Link to paper: http://dx.doi.org/10.1080/13546805.2012.730994
Accessible summary: This paper responds to an earlier paper on treatments for hallucinations by Sommer and colleagues. In contrast to this earlier paper, Corstens and colleagues conclude regarding treatments for hallucinations that “if the recommendations were derived logically, without preconception, from the evidence provided by Sommer et al. themselves, then psychological therapies (including, but not limited to, CBT) would be proposed as the treatment of choice, medication as an augmentation strategy (but with proper regard to the relative safety of these two approaches), and ECT and TMS not recommended at all.”
Link to paper: http://dx.doi.org/10.1080/17522439.2012.740069
Accessible summary: This study found that people whose auditory hallucinations were reduced after TMS were characterised by having greater blood flow in the left superior temporal gyrus (an area involved in speech perception and comprehension) before treatment. The authors suggest that TMS may turn out only to be effective for such a specific subgroup of people with auditory hallucinations (i.e., not everyone).
Link to paper: http://dx.doi.org/10.1038/tp.2012.114
Accessible summary: I haven’t been able to access this paper, so I can only point you towards the abstract (available via the link below)

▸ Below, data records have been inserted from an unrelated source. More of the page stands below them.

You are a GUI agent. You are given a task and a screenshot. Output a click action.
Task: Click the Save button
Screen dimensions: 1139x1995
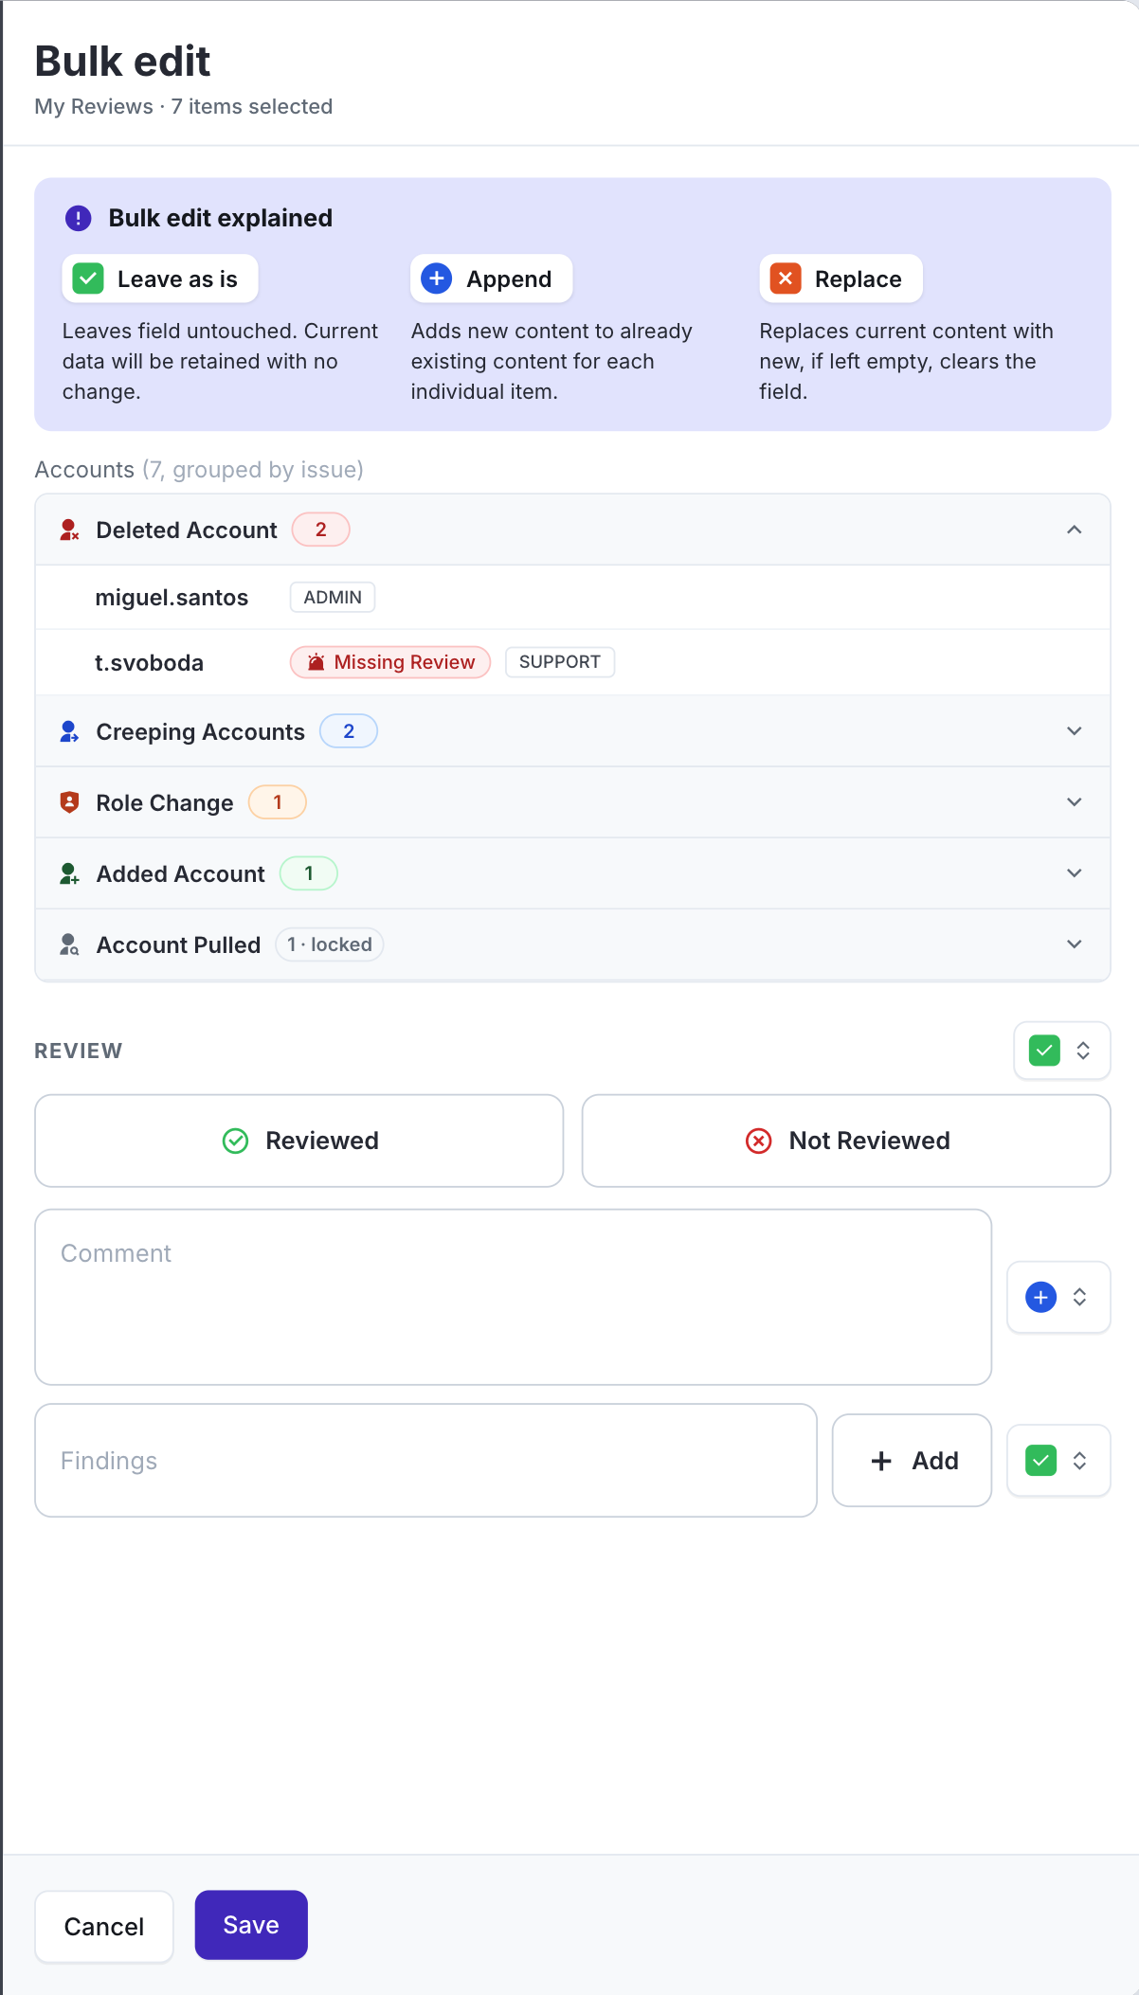[x=251, y=1926]
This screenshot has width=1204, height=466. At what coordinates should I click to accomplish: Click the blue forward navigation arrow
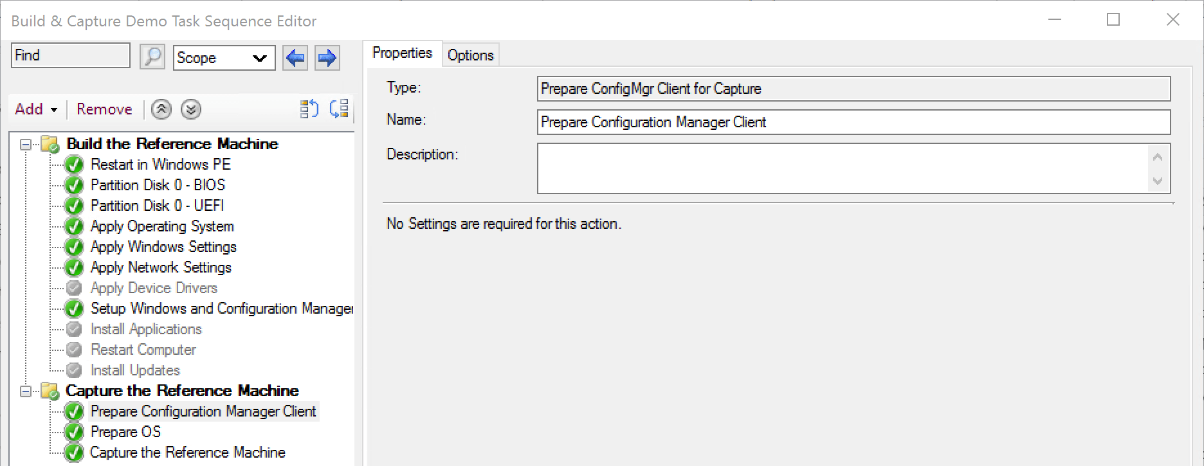point(327,58)
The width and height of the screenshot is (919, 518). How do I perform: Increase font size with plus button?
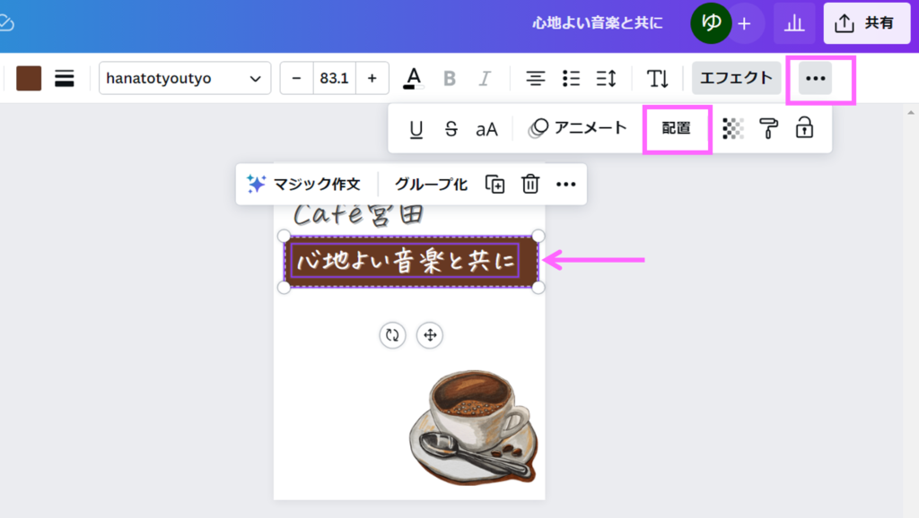tap(372, 78)
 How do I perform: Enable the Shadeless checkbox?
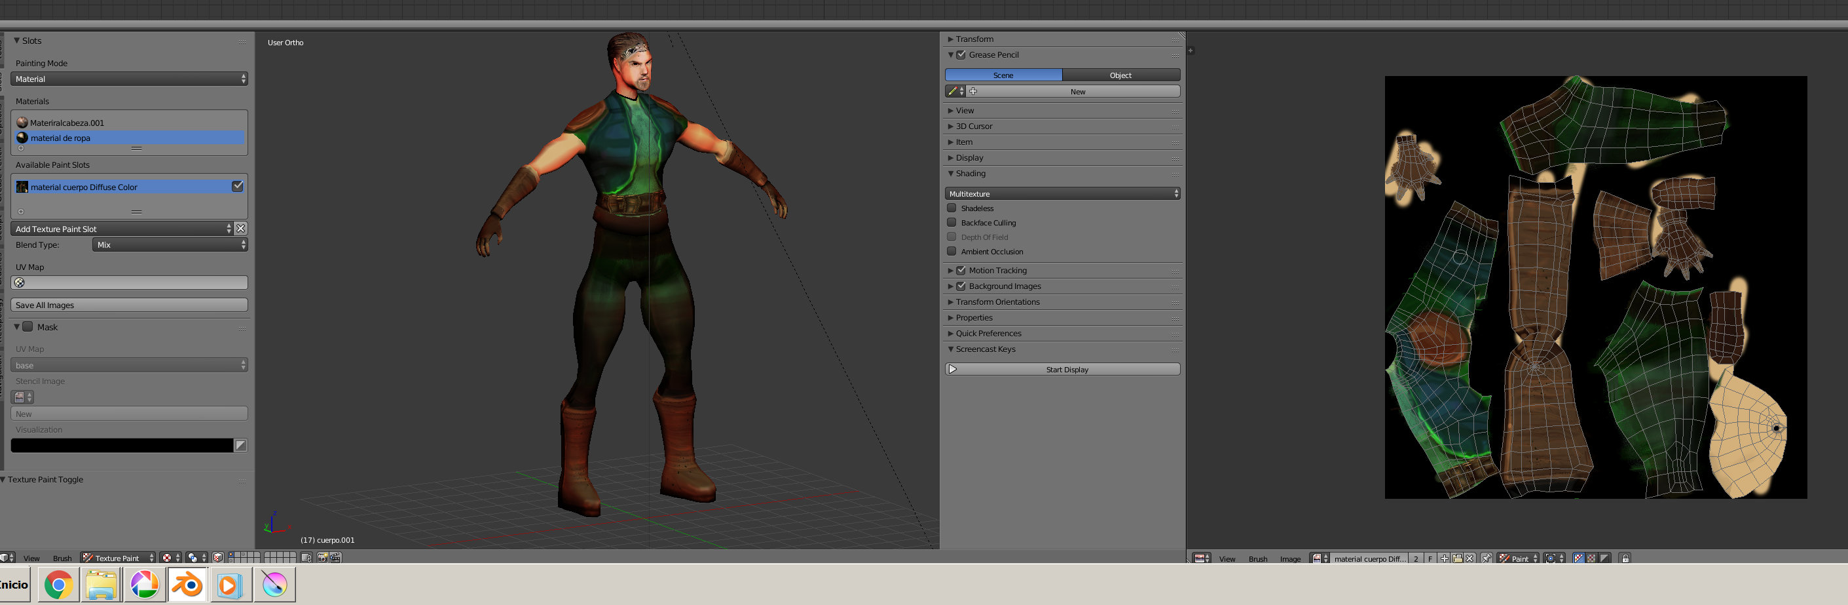pos(951,208)
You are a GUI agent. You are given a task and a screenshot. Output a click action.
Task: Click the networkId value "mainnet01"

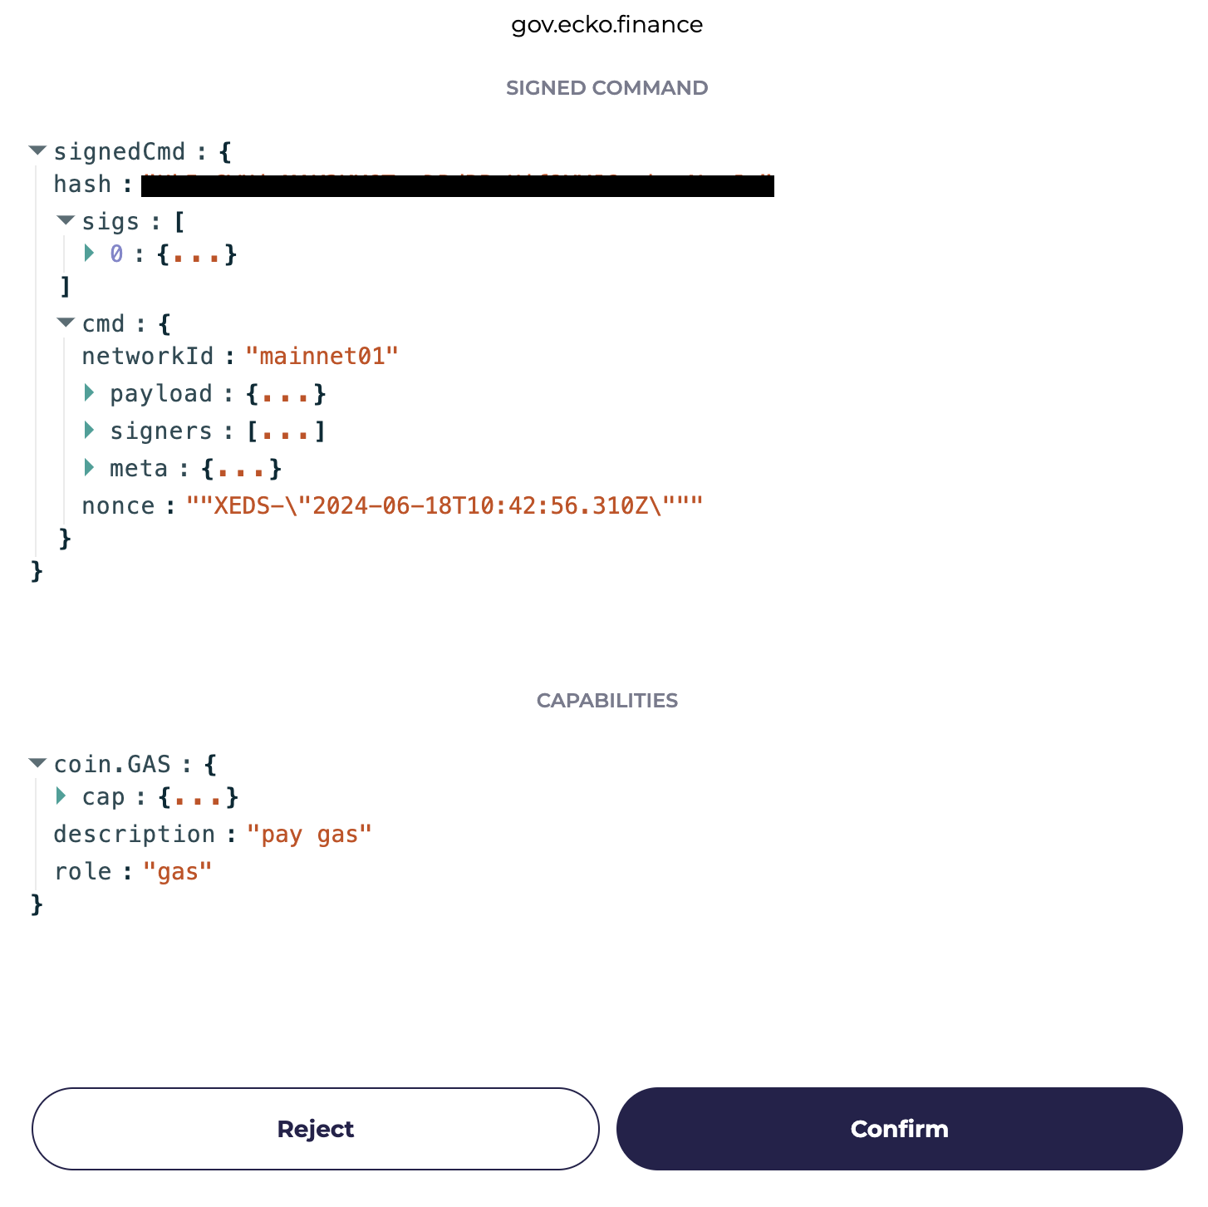pos(322,357)
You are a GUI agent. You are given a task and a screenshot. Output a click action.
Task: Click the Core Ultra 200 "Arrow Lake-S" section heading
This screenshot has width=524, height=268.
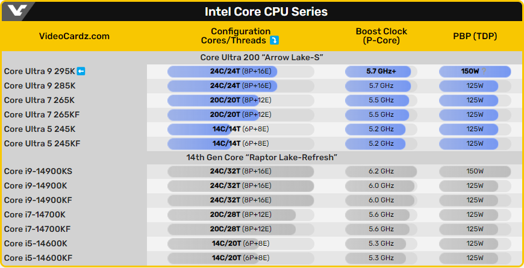pos(261,57)
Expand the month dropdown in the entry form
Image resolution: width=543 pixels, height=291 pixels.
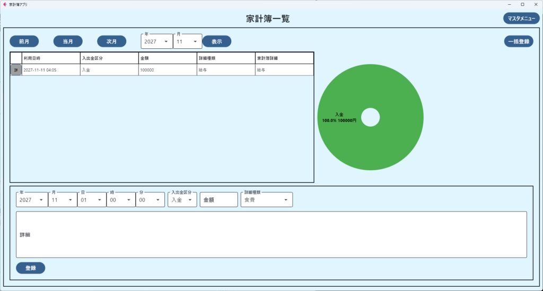(63, 200)
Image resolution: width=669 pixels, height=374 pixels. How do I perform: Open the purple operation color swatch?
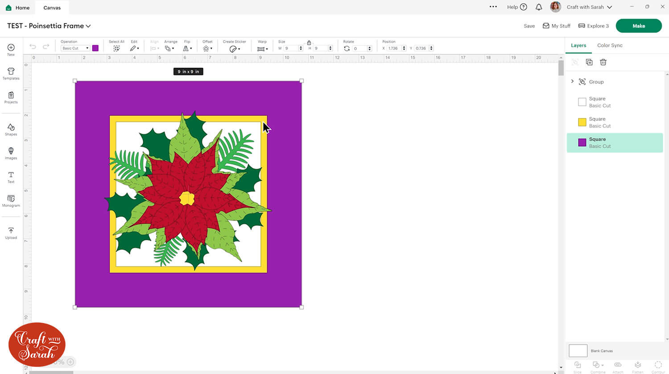tap(95, 48)
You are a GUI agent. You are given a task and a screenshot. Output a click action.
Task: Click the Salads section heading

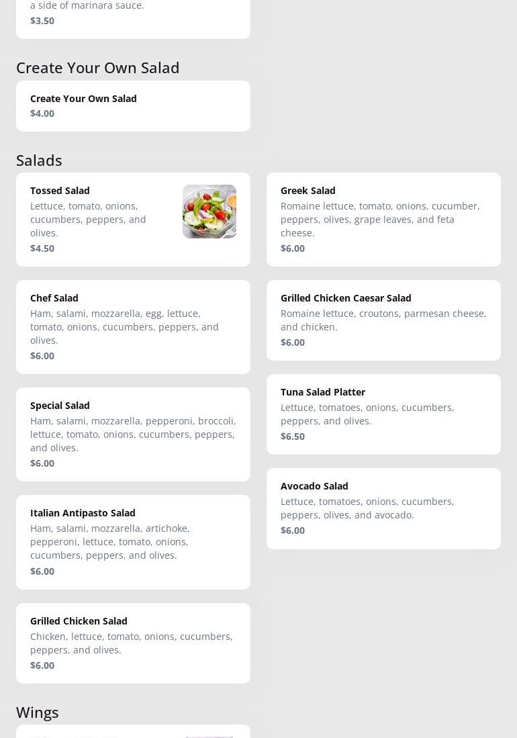click(39, 160)

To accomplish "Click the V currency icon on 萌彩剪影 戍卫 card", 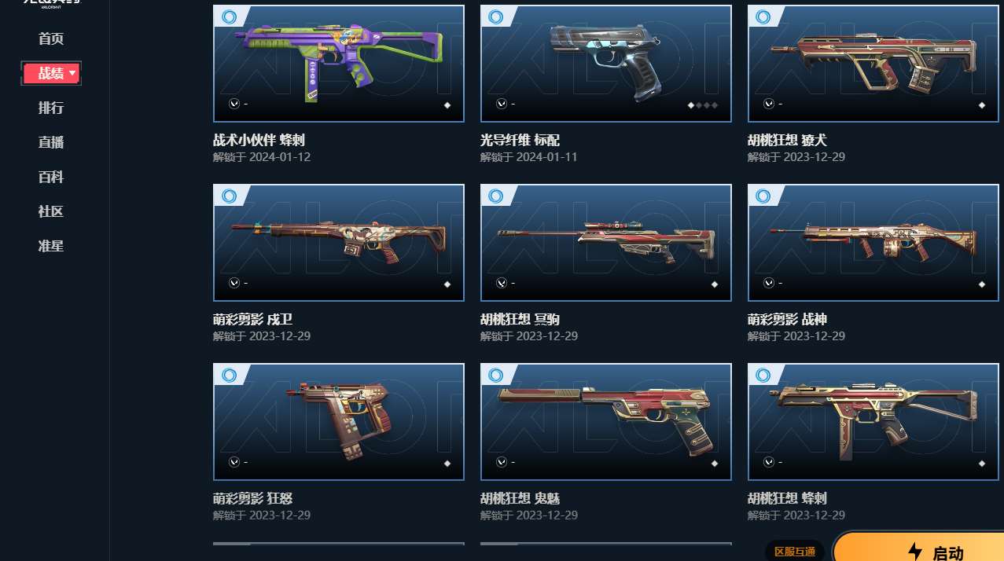I will pyautogui.click(x=234, y=283).
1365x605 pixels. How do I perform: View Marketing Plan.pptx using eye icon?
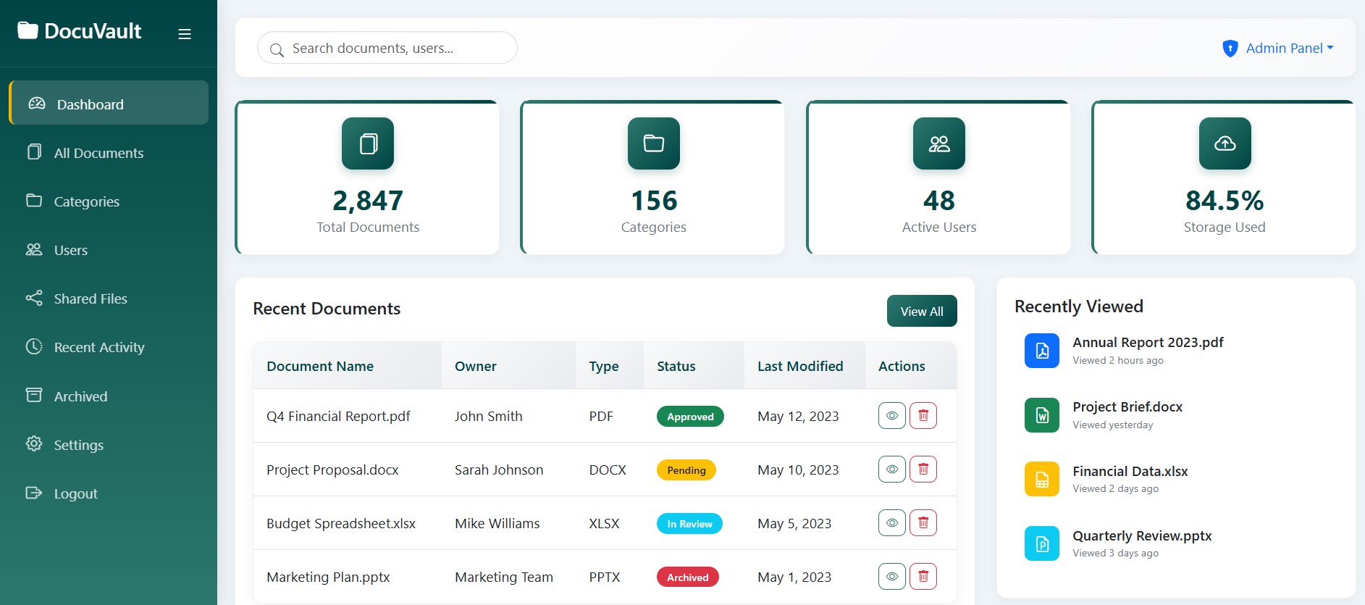(x=891, y=577)
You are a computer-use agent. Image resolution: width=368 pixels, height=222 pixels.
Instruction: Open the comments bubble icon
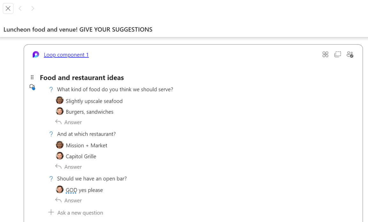(32, 87)
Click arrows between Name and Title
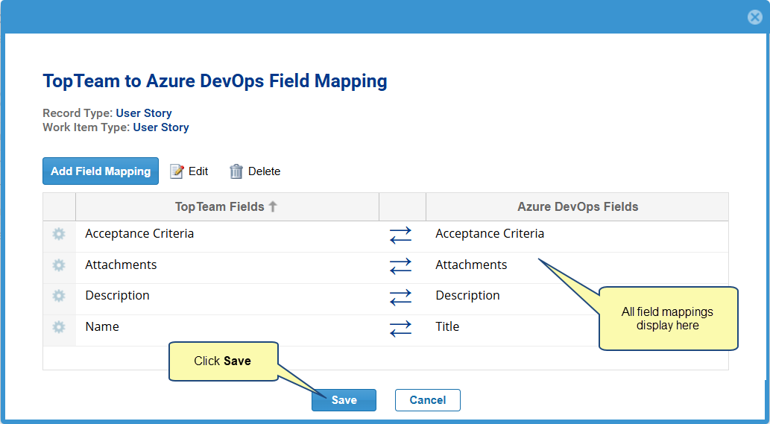This screenshot has height=424, width=770. click(400, 329)

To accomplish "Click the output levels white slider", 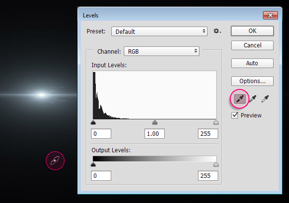I will [216, 165].
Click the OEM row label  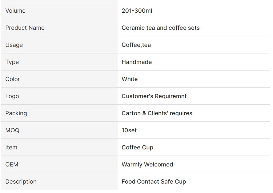click(12, 165)
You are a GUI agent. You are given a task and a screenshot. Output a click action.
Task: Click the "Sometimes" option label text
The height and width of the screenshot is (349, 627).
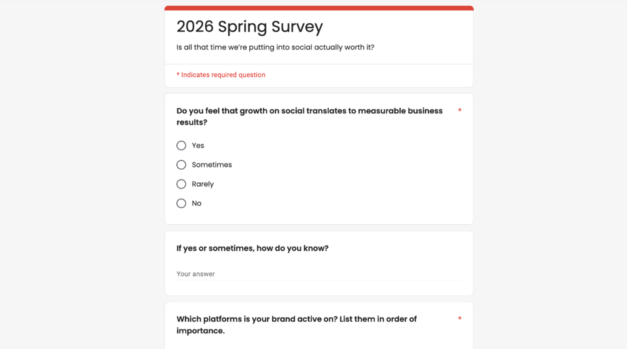coord(212,165)
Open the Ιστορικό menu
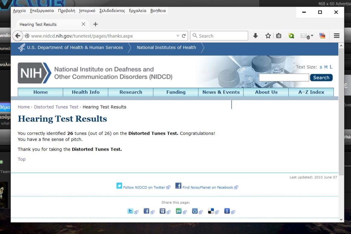 tap(87, 11)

Link to paper: http://www.ncbi.nlm.nih.gov/pubmed/22945191
Accessible summary: This study looked at how strongly different parts of the brain were connected to each other in people who heard voices, compared to people who did not hear voices. The study was done when people were ‘at rest’, i.e., not doing any specific task. It found that 1) left and the right superior temporal regions had a greater connectivity in people who heard voices, 2) that their left hippocampal and left inferior frontal gyrus were also more strongly connected, and 3) that they did not have the normal negative correlation between the left superior temporal area and the right inferior frontal region, as found in the healthy control group. What does this mean? Basically, findings 1 and 3 were taken to indicate that voice hearers had altered neural activity in the way in which speech production (inferior frontal regions) and speech perception/comprehension (superior temporal regions) areas of the brain communicated with each other. This could result in the internal thoughts/speech of voice-hearer’s being experienced as not being produced by themselves and hence experienced as being spoken to by someone else. Finding 2, which found altered connectivity in voice-hearers between areas of the brain involved in memory (hippocampal) and inner speech (left inferior frontal gyrus), suggested that memory fragments may get turned into voices.
Link to paper: http://dx.doi.org/10.1017/S0033291712002541
- Hauf and colleagues investigated the neural correlates of auditory hallucinations in epilepsy. http://dx.doi.org/10.1016/j.pscychresns.2012.06.007
- Chaffin and Adams examine how a ‘hearing voices’ simulation can help build empathy. http://dx.doi.org/10.1016/j.ecns.2012.04.004
- McKague and colleagues publish two studies on source monitoring and AVHs. Study 1 & Study 2.